What the hell is wrong with me?
Why can’t I just stop thinking about everything that has happened the past few months?
Why can’t I stop thinking about him?
Maybe it is the time of year, this time last year, Daniel was still a wee babe, we moved into a rental house, I was happy. For the first time in a long time, truely happy. Yeah look where that got me huh.
I am so sick of my vivid dreams and vivid imagination. I download a ton of music, anything to stop myself from dwelling, from thinking. Doesn’t help, I somehow end up with perky music yet I take the lyrics differently.
Seriously, what the hell is wrong with me?! When do my head and my heart fall into the same path?
I just… have zero closure, but plenty of alone time to dwell on anything. I swear, once I have some money, my car fixed and an IL DL, I am taking my son on a nice road trip somewhere. Maybe PA, I always liked it there, or maybe somewhere else. Just… ugh. Totally fucked up I am indeed. Here I am losing a lot of weight, finally, and I actually stopped crying every night, yeah it took over a month to stop the crying but I managed to do it. So why am I still dwelling, daydreaming, actual dreaming heh, and making everything worse on myself? Replaying what happened, playing what should have happened.
I seriously would write a huge letter type entry to him if I ever thought he would read it and respond like well… a real letter heh. Releasing every single thought, feeling, pain, I have felt the past few months.
This post is over a year old which means the content may be outdated or no longer accurate.
If you ever do find the secret to moving on, please do share it. I could use it as well. At least you face your problem and are honest about it, I run and avoid the issue. Probably hurting innocent guys in the process. But that’s enough of that.

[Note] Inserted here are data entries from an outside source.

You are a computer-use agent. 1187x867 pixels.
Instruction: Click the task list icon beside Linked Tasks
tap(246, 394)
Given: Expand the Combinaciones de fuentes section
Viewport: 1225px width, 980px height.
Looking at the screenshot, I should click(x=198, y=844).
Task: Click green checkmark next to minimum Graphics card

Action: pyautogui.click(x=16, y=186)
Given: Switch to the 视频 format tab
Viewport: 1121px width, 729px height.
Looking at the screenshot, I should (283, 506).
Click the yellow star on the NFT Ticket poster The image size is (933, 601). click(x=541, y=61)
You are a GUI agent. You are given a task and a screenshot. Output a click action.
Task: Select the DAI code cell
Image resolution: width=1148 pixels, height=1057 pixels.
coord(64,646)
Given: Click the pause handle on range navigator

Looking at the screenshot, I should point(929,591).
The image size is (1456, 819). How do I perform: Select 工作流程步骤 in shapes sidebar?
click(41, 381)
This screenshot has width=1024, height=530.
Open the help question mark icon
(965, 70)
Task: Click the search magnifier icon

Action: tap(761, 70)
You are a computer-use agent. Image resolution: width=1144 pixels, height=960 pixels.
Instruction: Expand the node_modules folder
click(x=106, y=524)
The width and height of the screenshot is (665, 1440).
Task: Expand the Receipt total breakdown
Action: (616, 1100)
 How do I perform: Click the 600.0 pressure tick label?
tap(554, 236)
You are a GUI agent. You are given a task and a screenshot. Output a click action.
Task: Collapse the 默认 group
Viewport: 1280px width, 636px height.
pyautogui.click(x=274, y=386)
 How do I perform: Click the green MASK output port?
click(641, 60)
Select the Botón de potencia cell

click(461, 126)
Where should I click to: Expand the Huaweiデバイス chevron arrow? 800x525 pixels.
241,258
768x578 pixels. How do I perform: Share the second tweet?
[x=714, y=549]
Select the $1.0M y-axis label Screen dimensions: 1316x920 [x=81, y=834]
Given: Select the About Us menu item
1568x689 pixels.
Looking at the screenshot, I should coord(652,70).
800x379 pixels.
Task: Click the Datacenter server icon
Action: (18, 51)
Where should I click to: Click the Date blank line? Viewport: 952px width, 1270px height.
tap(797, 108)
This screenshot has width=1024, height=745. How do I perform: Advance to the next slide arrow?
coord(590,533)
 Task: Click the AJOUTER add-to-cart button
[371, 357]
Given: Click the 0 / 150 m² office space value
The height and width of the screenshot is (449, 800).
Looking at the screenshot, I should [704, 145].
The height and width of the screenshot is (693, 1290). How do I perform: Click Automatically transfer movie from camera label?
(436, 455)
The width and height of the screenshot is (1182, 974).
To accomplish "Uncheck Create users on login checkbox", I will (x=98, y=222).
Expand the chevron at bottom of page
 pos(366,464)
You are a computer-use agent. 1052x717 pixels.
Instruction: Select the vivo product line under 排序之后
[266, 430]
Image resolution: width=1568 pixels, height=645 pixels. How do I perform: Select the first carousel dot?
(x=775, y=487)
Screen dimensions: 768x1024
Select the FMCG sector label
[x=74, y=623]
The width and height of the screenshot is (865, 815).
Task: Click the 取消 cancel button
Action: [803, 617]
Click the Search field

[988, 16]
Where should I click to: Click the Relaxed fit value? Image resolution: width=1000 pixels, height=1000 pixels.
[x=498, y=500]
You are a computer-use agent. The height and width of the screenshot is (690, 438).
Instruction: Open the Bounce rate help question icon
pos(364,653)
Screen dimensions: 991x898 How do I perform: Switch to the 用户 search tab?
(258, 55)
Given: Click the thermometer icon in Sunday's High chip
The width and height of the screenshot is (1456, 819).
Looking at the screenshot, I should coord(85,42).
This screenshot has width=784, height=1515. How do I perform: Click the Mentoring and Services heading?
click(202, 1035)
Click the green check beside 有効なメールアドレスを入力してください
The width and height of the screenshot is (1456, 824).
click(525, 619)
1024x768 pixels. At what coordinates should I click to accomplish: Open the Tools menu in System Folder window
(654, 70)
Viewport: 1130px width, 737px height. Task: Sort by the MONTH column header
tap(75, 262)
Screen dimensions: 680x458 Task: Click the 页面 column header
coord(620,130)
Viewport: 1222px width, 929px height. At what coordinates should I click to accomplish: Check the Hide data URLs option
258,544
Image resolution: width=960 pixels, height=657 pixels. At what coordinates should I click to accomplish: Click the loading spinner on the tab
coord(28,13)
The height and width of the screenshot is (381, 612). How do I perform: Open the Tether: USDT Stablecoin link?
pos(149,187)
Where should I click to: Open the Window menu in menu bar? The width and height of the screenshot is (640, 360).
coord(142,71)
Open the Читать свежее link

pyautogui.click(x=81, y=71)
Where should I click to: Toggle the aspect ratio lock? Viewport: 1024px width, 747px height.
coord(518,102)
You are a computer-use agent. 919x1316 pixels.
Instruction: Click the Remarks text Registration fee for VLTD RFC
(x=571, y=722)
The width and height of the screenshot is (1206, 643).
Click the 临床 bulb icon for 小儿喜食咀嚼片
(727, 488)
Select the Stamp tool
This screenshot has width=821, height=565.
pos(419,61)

Road trips are great. ;) I went on one today. I am stuck living with family at the moment as well. There is nothing quite like being able to get away, even if it is only for a couple of hours.
Maybe you should write the letter, just to get it all out. I don’t know. It’s just a suggestion.
Wrong with you? Hmmmmm, You’re human?
Just like the rest of us… how unfortunate that is at times, eh. Especially these times.
That feeling of being so stuck in your own thoughts is absolutely awful, you know where I am if you need to talk sweetie!